[encomiast]

It's not just CORS that's hard to understand. Many (most?) developers don't really understand the threat model. And even when it's explained it hard to see why it's a big deal. Part of this is that backend developers usually have to configure CORS and it's not an access privilege protection. From the point of view of the backend it doesn't seem to matter. Bad guys can't get it. From the point of view of the front-end it's often seen as a nuisance.

The article does a nice job giving a concrete example.

[vachina]

CORS is amazing for when you want to prevent people from (easily) stealing your bandwidth and hosting resources. Thieves have to stand up their own proxies, which makes them very easily blocked.

[yaur]

It’s not that hard to understand… in the cors threat model an attacker gets one your users to take an action on your site by visiting their site.

[hn_throwaway_99]

> in the cors threat model an attacker gets one your users to take an action on your site by visiting their site

This is really oversimplifying things, incorrectly IMO, and that sentence makes it sound like you're confusing a CSRF vulnerability with CORS protections. Normally when you write a backend server you implement some sort of authentication and access control, and in that scenario the threat model that lets "an attacker gets one your users to take an action on your site by visiting their site" is a CSRF vulnerability, unrelated to CORS.

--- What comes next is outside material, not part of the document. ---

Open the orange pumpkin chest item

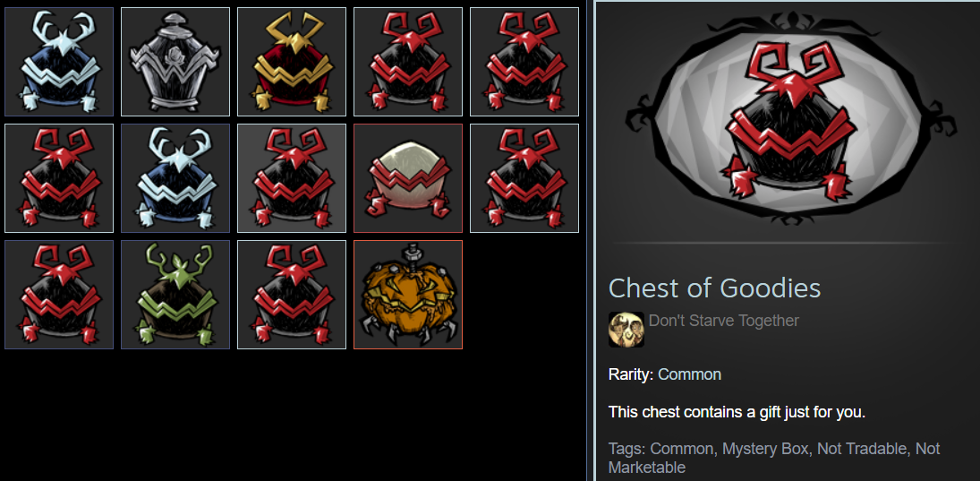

The scenario presented in TFA is actually a very special case, because the bug is with a webserver running on localhost that doesn't (apparently) implement access control - not something most web apps entail.

In fact, one of the parts that confuses a lot of people is that CORS rules only prevent the JavaScript web client from reading the response from a remote endpoint - if the endpoint is available on the public Internet then anyone can still make a request to it.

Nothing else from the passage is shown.